Input data
================================

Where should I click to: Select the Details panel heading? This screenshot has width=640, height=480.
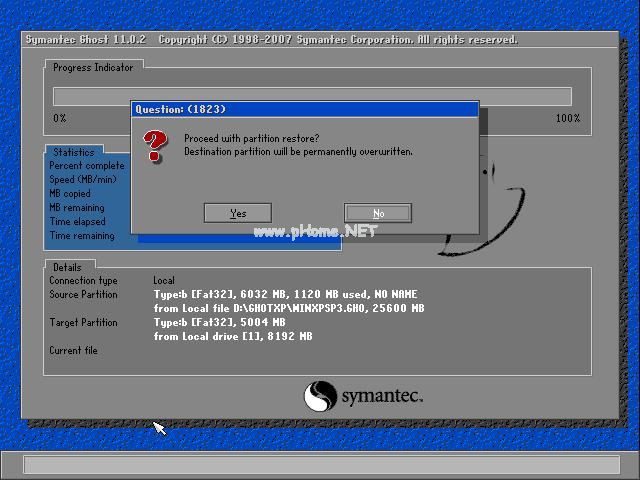pyautogui.click(x=67, y=267)
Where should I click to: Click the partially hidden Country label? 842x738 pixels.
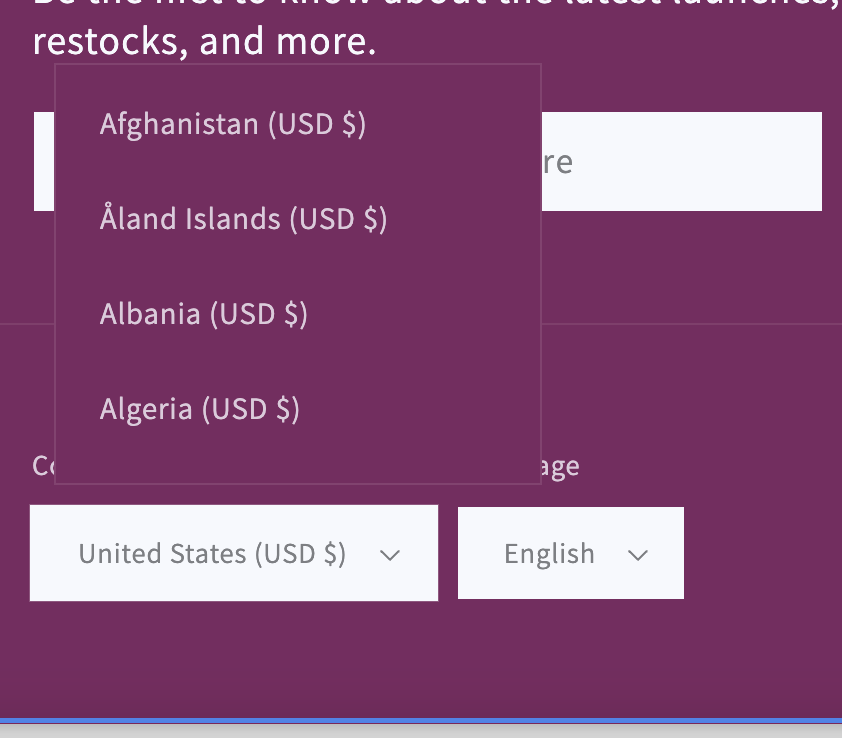click(x=42, y=466)
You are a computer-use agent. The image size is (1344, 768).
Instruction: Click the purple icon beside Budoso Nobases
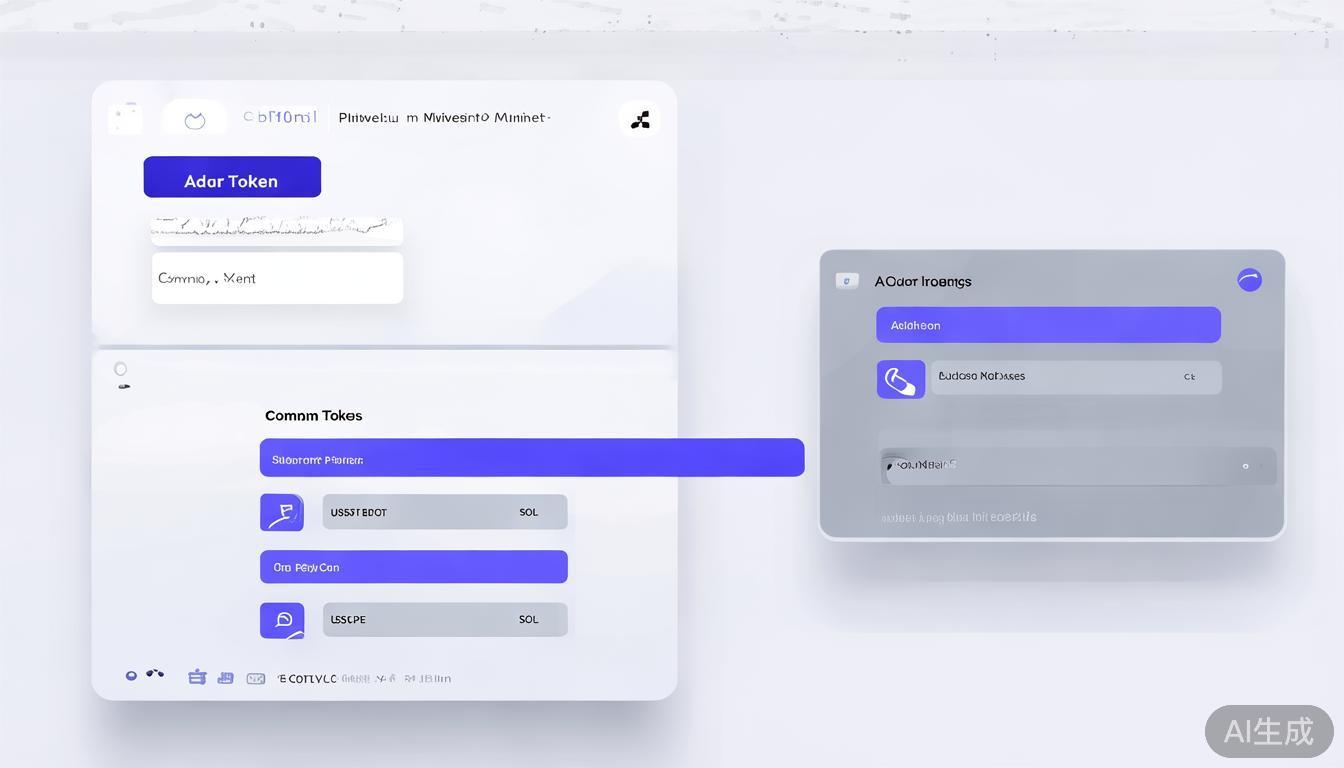click(x=900, y=379)
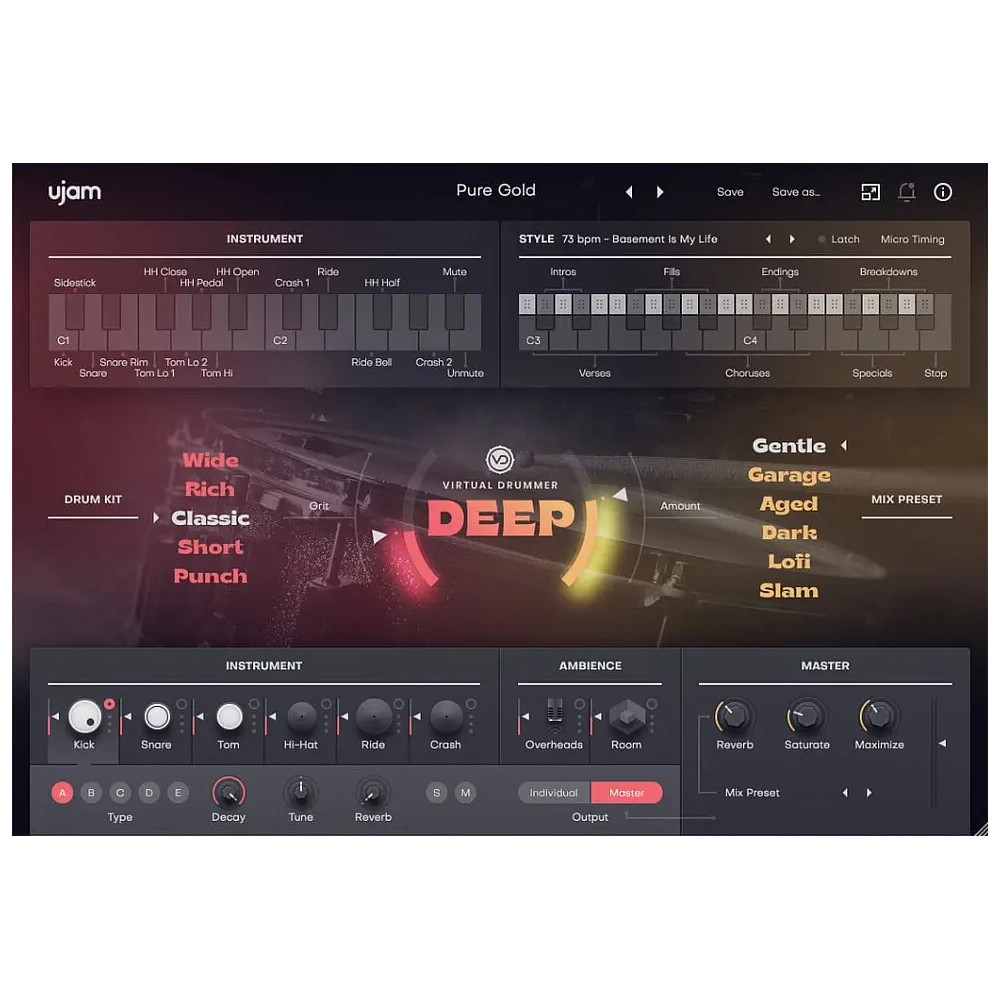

================================

Aim of the task
Copy the listing exactly. Leave the pictures out.

Solution
Where should I click to: Select the Details panel heading? This screenshot has width=640, height=480.
pyautogui.click(x=67, y=267)
Where should I click to: Click the partially hidden Country label? 842x738 pixels.
click(x=42, y=466)
You are a computer-use agent. The image size is (1344, 768).
Instruction: Click the purple icon beside Budoso Nobases
click(x=900, y=379)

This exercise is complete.